Eddie Murphy may be best known as an actor and comedian, but he spends most of his days working on music.
"In my downtime, that's what I do all the time is music," says Murphy, who'll make his latest song, reggae tune Oh Jah Jah, available for digital download on Tuesday. "I'm just not (always) putting it out. I've got shelves and shelves, hours and hours of music over the last 20 years. Some of it's horrible, but some of it is cool."Murphy, 53, deemed Oh Jah Jah strong enough to see the light of day. The track, which he wrote and co-produced, has a classic reggae groove but timely lyrics.
"I actually wrote this song the week the ebola outbreak jumped off," he says. "The second line in the song, when I go, 'The devil's on the move and the world's gone crazy,' that line was 'ebola's on the move.' But I was like, that'll date the record, so let me say 'the devil.' That never goes out. The devil's always on the move."
Murphy had a No. 2 hit on the Billboard Hot 100 in 1985 with the Rick James-producedParty All the Time. He has released music occasionally over the years, including a reggae track with Snoop Lion called Red Light and a slow-jam R&B ballad calledPromise (You Won't Break My Heart) in 2013.
When he released Red Lion and Promise, Murphy talked of following those tracks with a full album. That album never materialized, and Murphy is non-committal about releasing one. "The way the world is now, it's like everybody puts the singles out; it's single-crazy," he says. "If I put out a song, and the song connects and people like it and all that, then I might put an album out."

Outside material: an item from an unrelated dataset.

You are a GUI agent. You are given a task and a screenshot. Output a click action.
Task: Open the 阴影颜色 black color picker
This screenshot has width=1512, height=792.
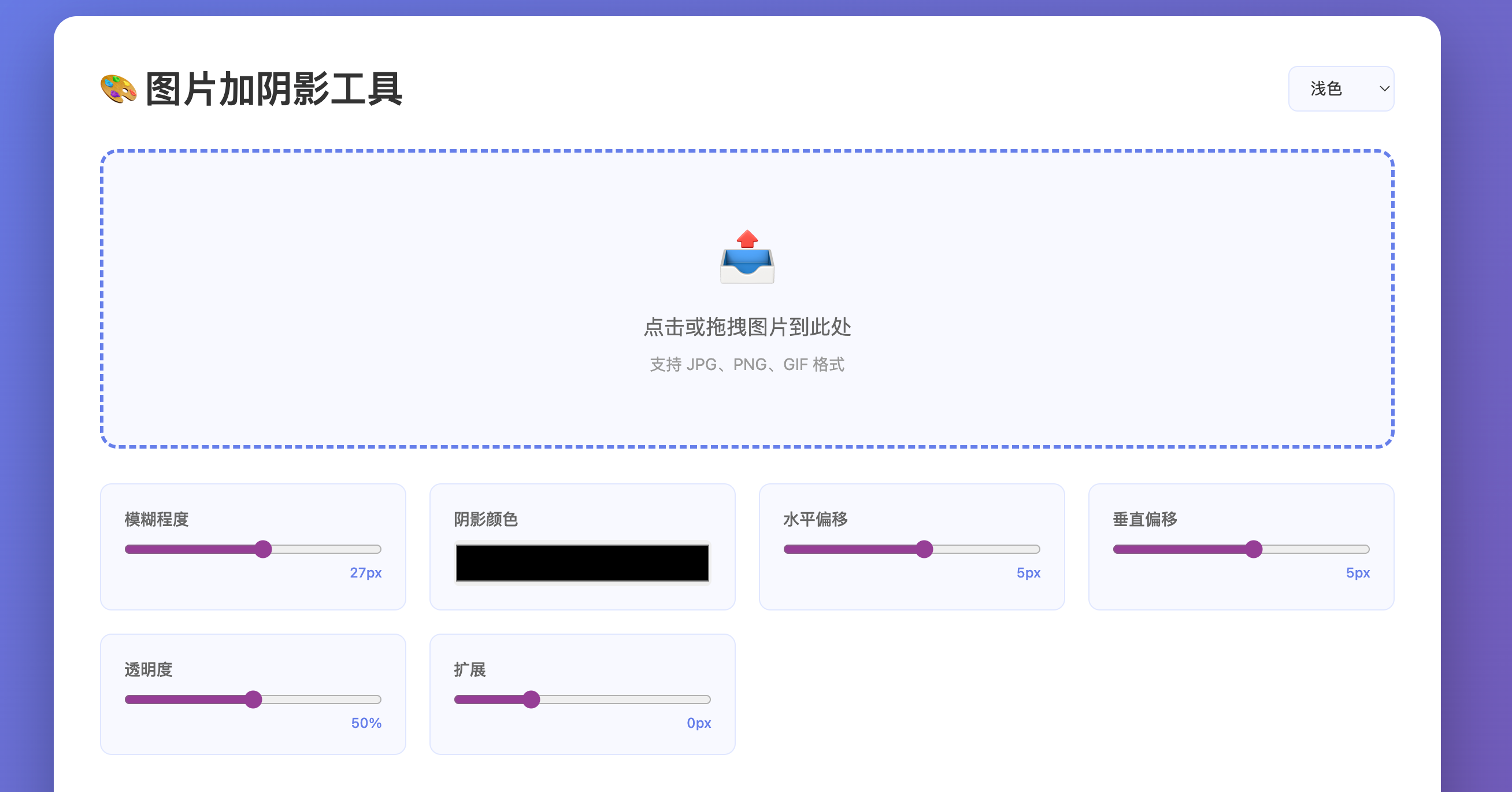581,563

Murphy's love of reggae began when he discovered Bob Marley's music as a teenager. From Marley, he moved on to acts like Gregory Isaacs, Peter Tosh, Garnett Silk, Chronixx, Elephant Man, Beenie Man and producer Lee "Scratch" Perry.
"There's no other island like Jamaica in the Caribbean," Murphy says. "You have so many brilliant musicians come from this island."

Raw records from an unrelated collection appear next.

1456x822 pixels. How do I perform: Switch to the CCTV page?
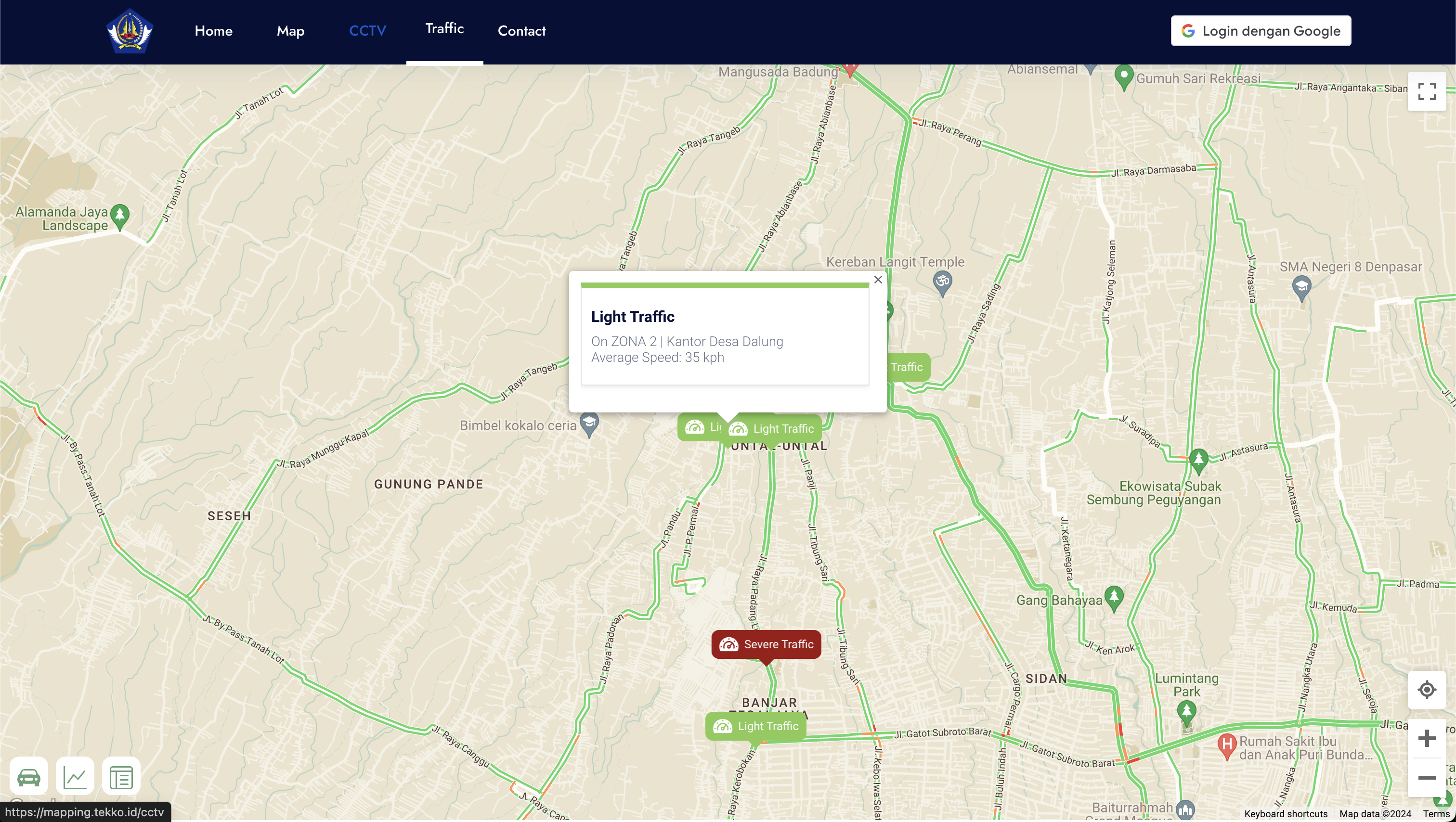pos(367,31)
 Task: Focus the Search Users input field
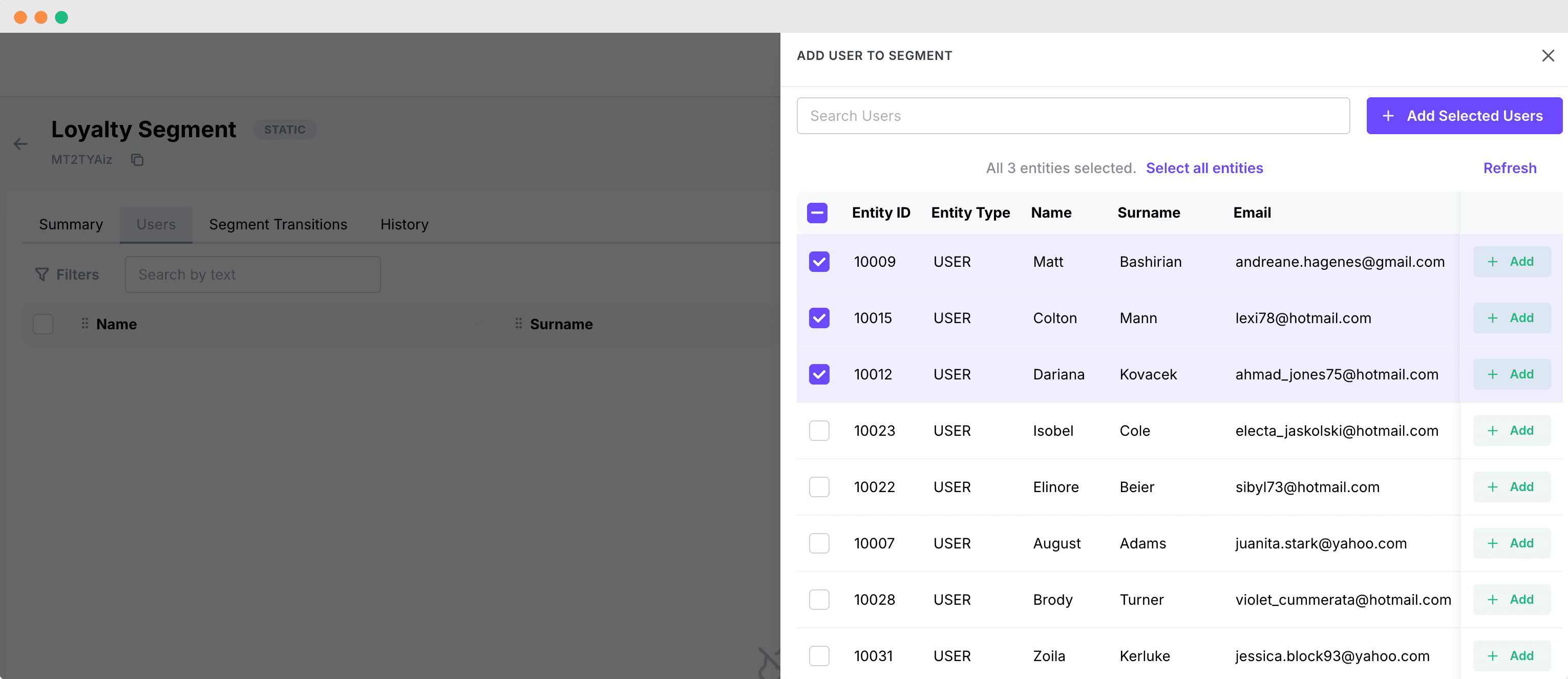pyautogui.click(x=1072, y=116)
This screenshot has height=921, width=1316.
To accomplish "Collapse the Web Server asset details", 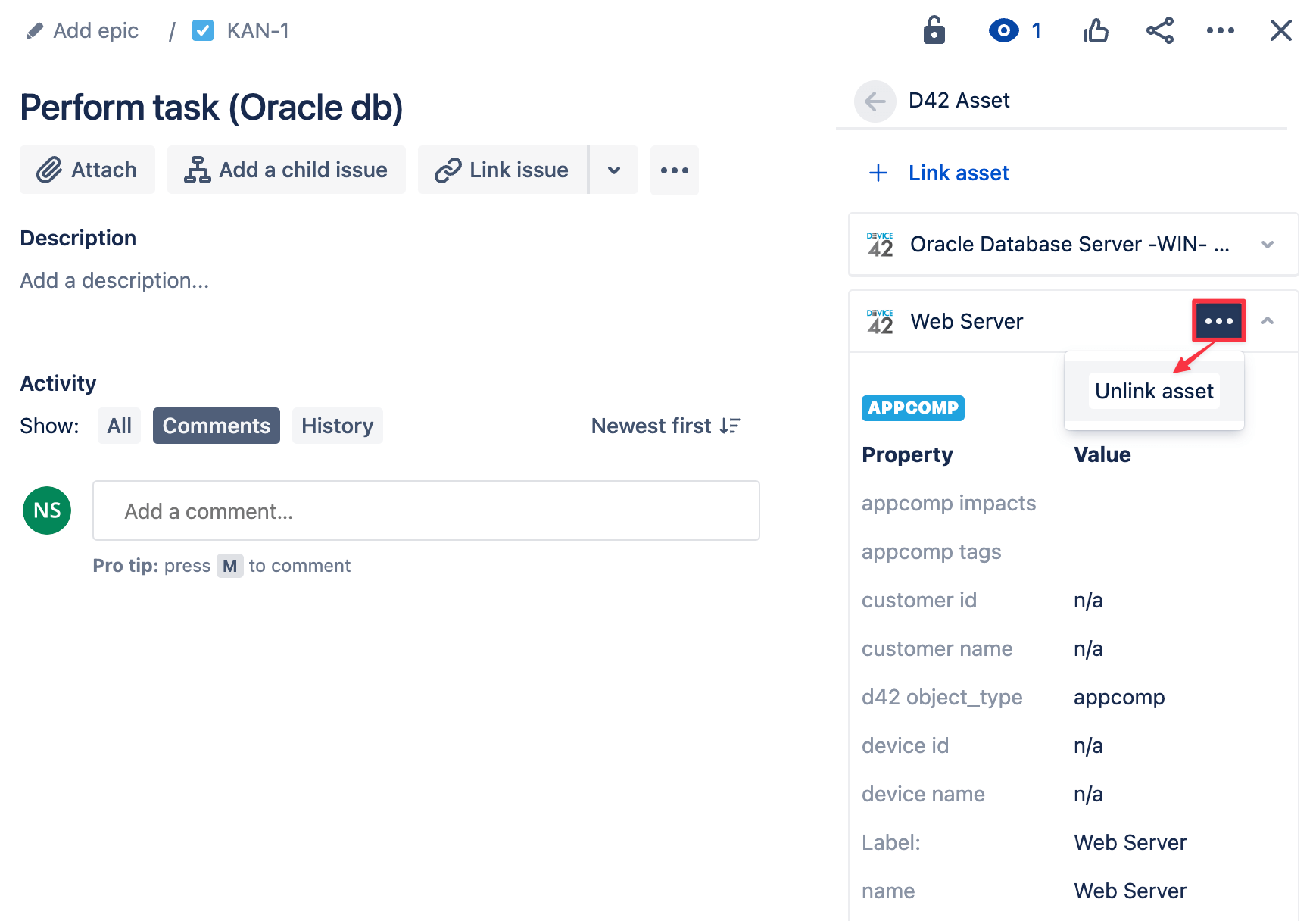I will (x=1268, y=321).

Murphy says his "ultimate fantasy" would be to find some way to combine all of his performing passions in a live setting. But a simple return to stand-up holds little appeal to him.
"When I was doing stand-up, there was 20 stand-up comics; now, there's, you know, 20,000 of them," he says. "Why would you come out and just be another one of the dudes cracking jokes? I'd have to do everything I do onstage. It'd have to be music and comedy."
Murphy doesn't have definite plans to return to the stage, but he also doesn't think he has created unreasonable expectations by staying away from live performances for all these years.
"I think I've been offstage for so long, there's zero expectation," he says. "Twenty-five years off the stage. So nobody's even thinking about me on the stage. That's perfect. You have no expectations. It's a total clean slate. You could come, and, if you got something special, (expletive) 'em up."